Discounting cashflows

The mathematical technique that underpins banking and insurance, business investment decisions, and is the key tool of all fundamental stock and bond investing.

Diversification

The idea that investors should hold a variety of investments that have different characteristics. The key to having diversification improve your portfolio is that the investment results are not perfectly, or highly, correlated.

Dividends

A share of profits that may be distributed to owners of shares in a for-profit company. Under current income tax law in the United States, dividends are taxed at a lower rate than ordinary income.

Donor-advised fund (DAF)

A low-cost investment vehicle to achieve a tax advantage now for making future charitable gifts, while allowing for time to consider recipients. In addition, through the appointment of trustees such as one’s children, the DAF becomes a way to include others in a discussion of one’s philanthropic values.

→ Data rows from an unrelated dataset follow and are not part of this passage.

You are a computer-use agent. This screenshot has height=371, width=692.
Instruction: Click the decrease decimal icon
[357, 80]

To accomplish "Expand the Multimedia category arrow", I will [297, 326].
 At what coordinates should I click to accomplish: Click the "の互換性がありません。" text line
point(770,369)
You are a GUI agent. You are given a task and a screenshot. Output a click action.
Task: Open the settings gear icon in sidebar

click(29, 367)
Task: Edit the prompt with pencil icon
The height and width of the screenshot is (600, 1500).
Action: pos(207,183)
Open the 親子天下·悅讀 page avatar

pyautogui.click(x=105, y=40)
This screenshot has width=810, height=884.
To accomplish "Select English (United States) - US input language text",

Efficient markets hypothesis

The idea that asset prices adjust extremely quickly to reflect all known information about an investment’s prospects. The logical response to the efficient markets hypothesis is to develop deep skepticism about how much “edge” any individual person could have in selecting individual stocks (or other investment products) in attempting to “beat the market.” Even if you do not embrace a hardcore version of the efficient markets hypothesis, it is useful to assume it is true in most cases, until proven otherwise.

Emergency fund

The typical advice to new savers to build up a cash buffer for unexpected expenses. Not as useful, in my opinion, as an open line of unused credit, like an unused credit card.

Employer match

The only “free lunch” in the known universe, in which an employer adds money to an employee’s retirement account, such as a 401(k) or 403(b) plan.

Entrepreneur

A person who creates an organization that did not exist before to solve a problem.

Entrepreneurship

The act of creating a new line of business that did not exist before. Also, the key to building extraordinary wealth in one’s own lifetime.

Envelope trick

The technique for saving money and imposing discipline on spending through placing a fixed amount of cash in an envelope dedicated to specific spending categories like “eating out,” “transportation,” or “back-to-school clothes.”

Equities

The category of investments, like stocks, which represent ownership in for-profit companies, with rights to vote but more importantly, rights to share in future profits, if any. Traditionally the profits of companies are considered volatile and uncertain, so equities represent a high-risk, high-return way to invest.

Estate planning

Legal and tax planning, through documents and discussion, for disposal of your assets, especially after you die. Although taxes are typically a consideration, an even higher consideration should be pursuing an expression of your life’s values.

Estate tax

A tax on the value of cash and assets left by a deceased person.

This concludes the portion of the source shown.